L’art. 2 della nuova legge estende anche al settore privato la tutela del whistleblower, stabilendo  che, nei modelli di organizzazione e di gestione, predisposti dalle società ai sensi del decreto 231/2001 per la prevenzione dei reati, siano previsti specifici canali di segnalazione (di cui almeno uno con modalità informatiche) che garantiscano la riservatezza dell’identità del segnalante e sia previsto altresì il divieto di atti di ritorsione o discriminatori, diretti o indiretti, nei confronti del segnalante per motivi collegati, direttamente o indirettamente, alla segnalazione. I modelli dovranno anche adottare sanzioni nei confronti di chi viola le misure di tutela del segnalante, nonché di chi effettua con dolo o colpa grave segnalazioni che si rivelano infondate. Anche per il  settore privato si prevede la nullità del licenziamento ritorsivo o discriminatorio e di ogni altra misura ritorsiva e discriminatoria adottata nei confronti del segnalante, compreso il mutamento di mansioni.

La nuova legge prevede anche una significativa inversione dell’onere della prova in caso di controversie legate all’irrogazione di sanzioni disciplinari o a demansionamenti, licenziamenti, trasferimenti o sottoposizione del segnalante ad altra misura organizzativa avente effetti negativi sulle condizioni di lavoro successivi alla segnalazione, addossando sul datore di lavoro l’onere di dimostrare che tali misure sono fondate su ragioni estranee alla segnalazione stessa.

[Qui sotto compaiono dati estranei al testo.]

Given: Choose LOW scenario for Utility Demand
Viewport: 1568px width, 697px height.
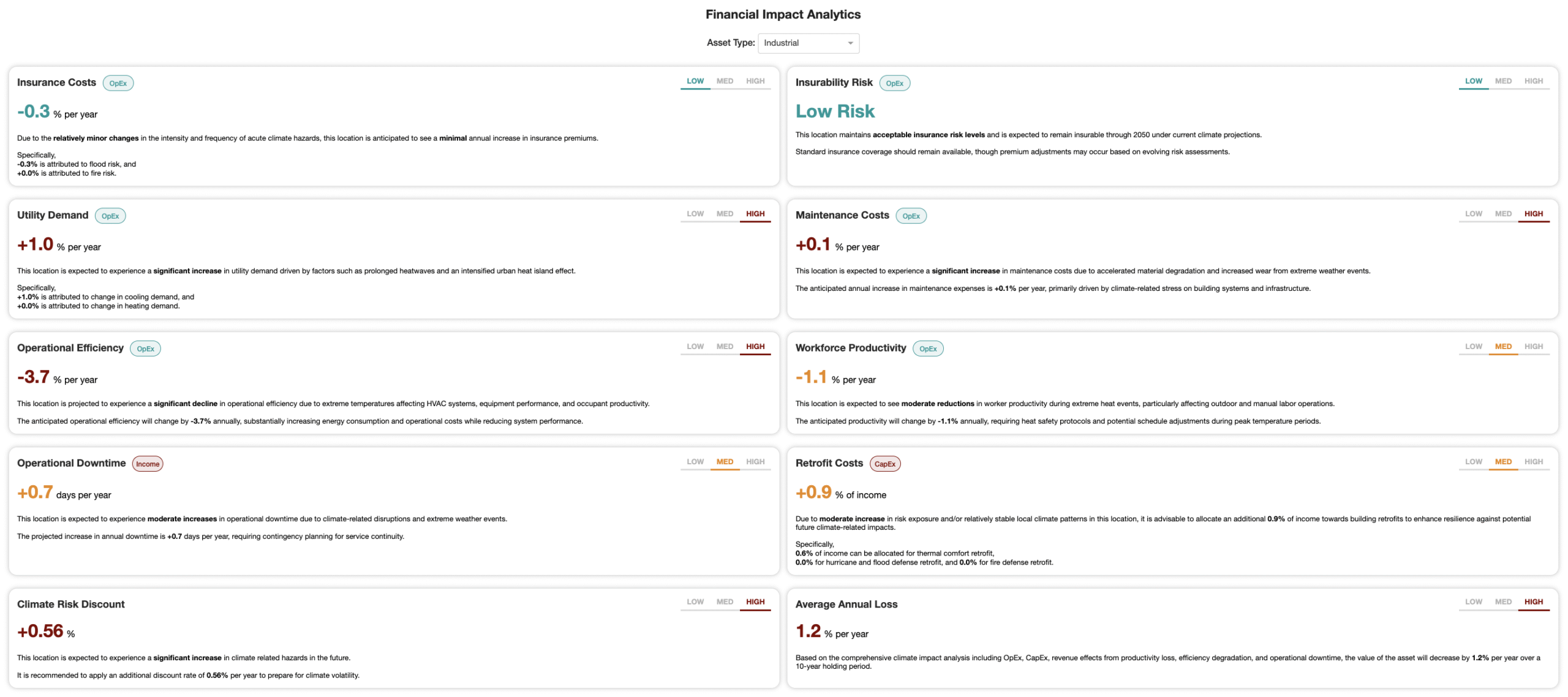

Da ultimo, l’articolo 3 introduce come giusta causa di rivelazione del segreto d’ufficio (art. 326 c.p.), del segreto professionale (art. 622 c.p.), del segreto scientifico ed industriale (art. 623 c.p.) nonché di violazione dell’obbligo di fedeltà da parte del prestatore di lavoro (art. 2105 c.c.) il perseguimento, da parte del dipendente pubblico e privato che segnali illeciti, dell’interesse all’integrità delle amministrazioni (sia pubbliche che private), nonché alla prevenzione e alla repressione delle malversazioni. La giusta causa non opera ove l’obbligo del segreto professionale gravi su chi sia venuto a conoscenza della notizia in ragione di un rapporto di consulenza professionale o di assistenza con l’ente, l’impresa o la persona fisica interessata.  

Si prevede poi che quando notizie e documenti che sono comunicati all’organo deputato a riceverli siano oggetto di segreto aziendale, professionale o d’ufficio, costituisce violazione del relativo obbligo di segreto la rivelazione con modalità eccedenti rispetto alle finalità dell’eliminazione dell’illecito e, in particolare, la rivelazione al di fuori del canale di comunicazione specificamente predisposto a tal fine.

La materia è delicata, perché il lavoratore denunciante deve essere sicuramente tutelato contro possibili comportamenti ritorsivi da parte del datore di lavoro, ma deve esserlo anche il lavoratore denunciato contro il rischio di denunce false e calunniose. Il datore di lavoro ha addirittura l’obbligo, ai sensi dell’art. 2087 c.c., di tutelare la personalità morale dei prestatori di lavoro ingiustamente accusati dai colleghi. Quello delineato dalla nuova normativa appare un bilanciamento equilibrato degli interessi in gioco, che tende a recepire l’orientamento assunto in materia dalla Cassazione. Vedremo se si rivelerà tale anche alla prova dei fatti.